One way the Fed maintains independence is that interest rates are set by the majority vote of a 12-person committee. Firing Powell would send a disastrous signal about Trump’s commitment to Fed independence, but it would be unlikely to actually lead to lower interest rates. The other 11 voting members of the Federal Open Market Committee would most likely never go along with Trump’s idea to cut the Federal Funds rate to 1 percent — and in fact would probably be even more reluctant to cut rates than they are now both to protect their independence and also because of the heightened concern about self-fulfilling higher inflation expectations in the new environment.
Even in the remote contingency that Trump somehow fired the entire committee and got a new group that agreed to lower interest rates, the new members would be able to lower only the rate controlled by the Fed, the Federal Funds Rate. This might matter to you if you are a bank in the overnight lending market. But businesses and households with mortgages borrow at very different interest rates, which are not controlled by the Fed but instead set by markets. And fears about the Fed’s independence would send markets into a tizzy with more risk and higher expected inflation almost certainly driving up longer-term interest rates.
A sustained and patient effort by Trump, however, could replace much or all of the Federal Open Market Committee members while indisputably following the letter of the law. At least two seats on the Board of Governors and usually more come open in every presidential term. Once a new group of members got control over the Board of Governors in Washington, they could use their leverage over the regional Federal Reserve Banks to ensure they picked only like-minded regional presidents. The next U.S. president could be dictating interest rates by the end of his or her first term.

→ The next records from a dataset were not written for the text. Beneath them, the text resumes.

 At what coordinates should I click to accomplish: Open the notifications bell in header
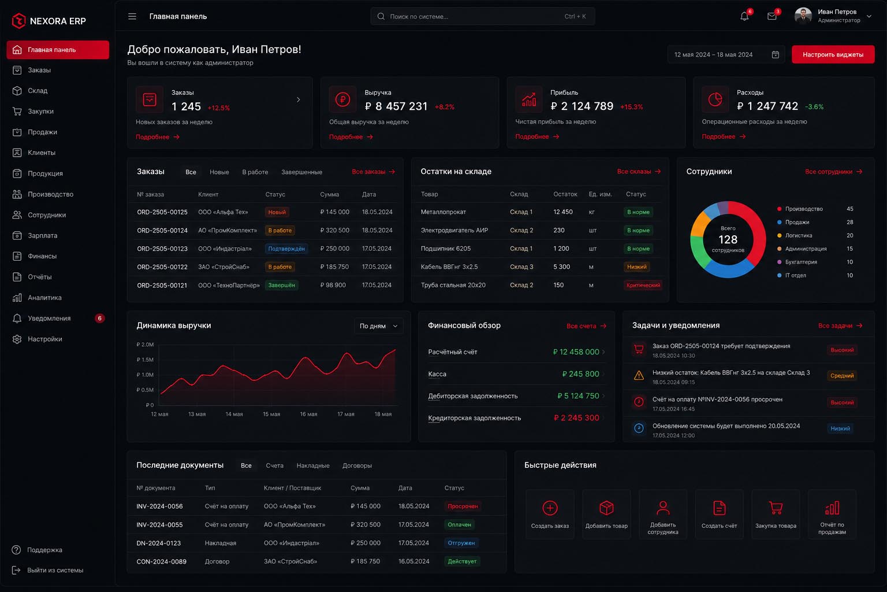(744, 16)
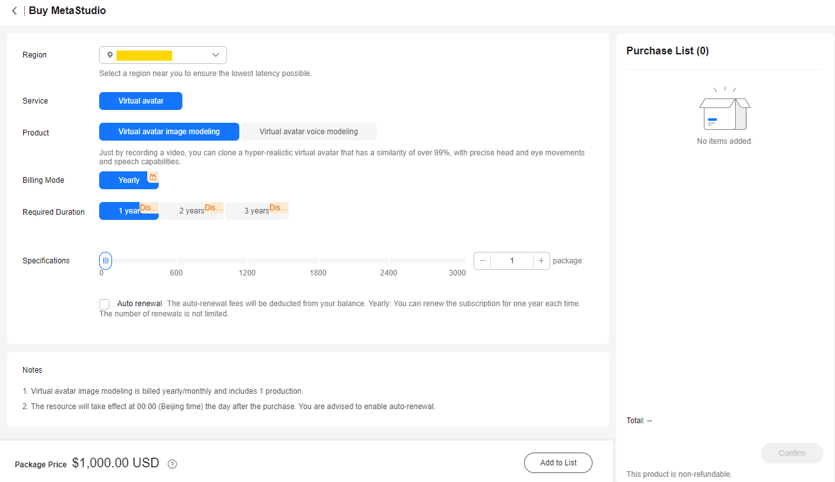The image size is (835, 482).
Task: Open the Region dropdown chevron
Action: pyautogui.click(x=216, y=55)
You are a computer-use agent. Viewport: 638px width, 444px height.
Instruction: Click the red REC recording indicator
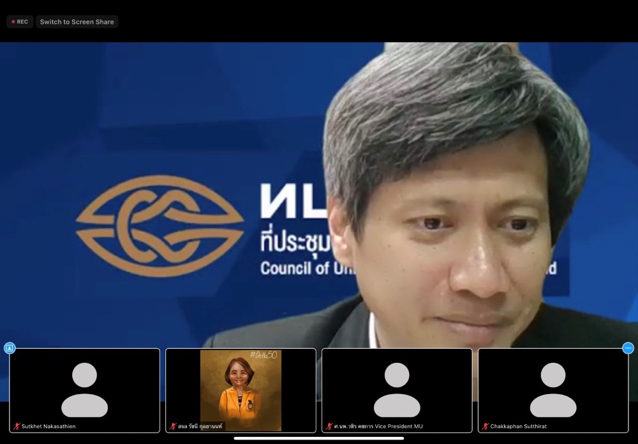pyautogui.click(x=20, y=22)
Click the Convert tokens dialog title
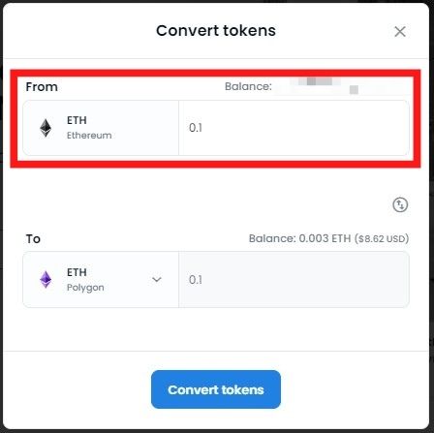The width and height of the screenshot is (434, 433). click(x=216, y=31)
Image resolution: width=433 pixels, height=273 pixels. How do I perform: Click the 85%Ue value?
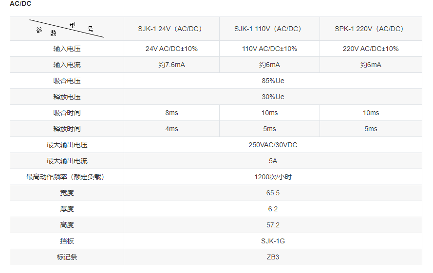pyautogui.click(x=273, y=81)
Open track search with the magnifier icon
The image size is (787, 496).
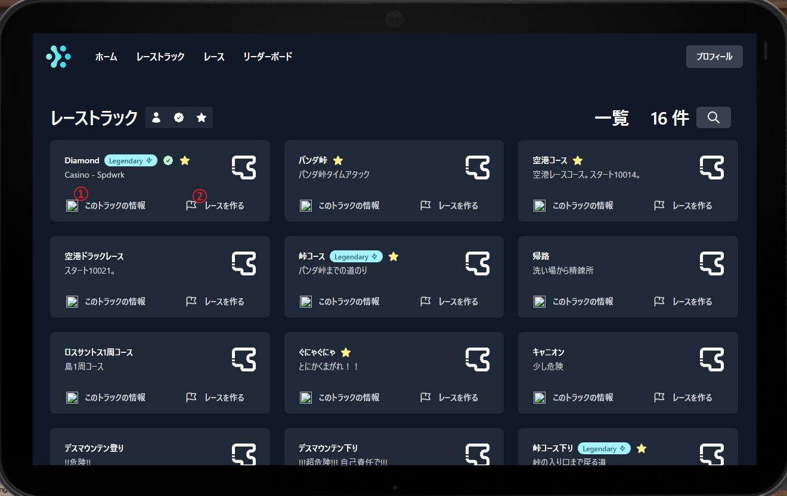click(713, 117)
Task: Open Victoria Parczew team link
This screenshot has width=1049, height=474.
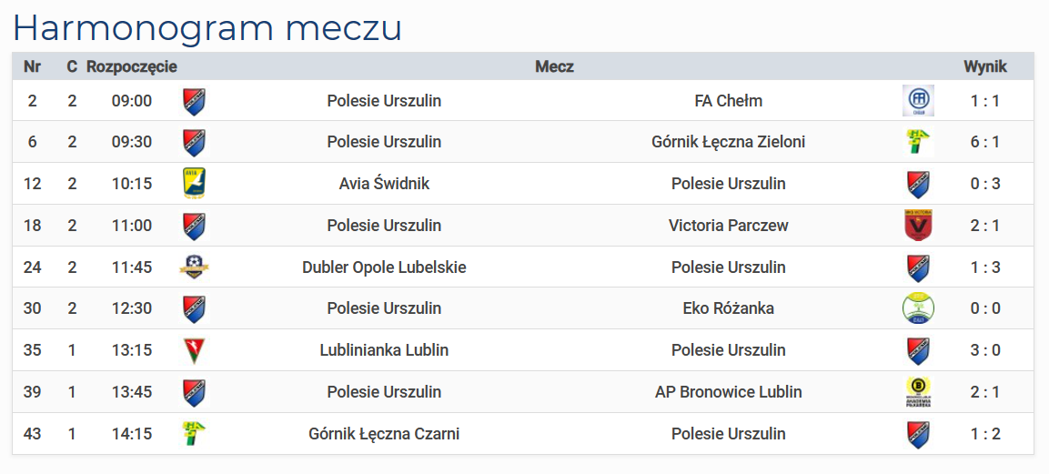Action: pos(729,226)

Firing Powell would unleash a massive amount of uncertainty, litigation and market turmoil. But there would still be danger ahead even if that was avoided. Waiting 10 months for his term to end and replacing him with the wrong type of person could turn out even worse if President Trump and his successor were able to start the process of dismantling the independence of the group of people who, until now, have largely set rates based on their best (but not infallible) judgments of the good of the country, instead of the short-term interests of their own political party.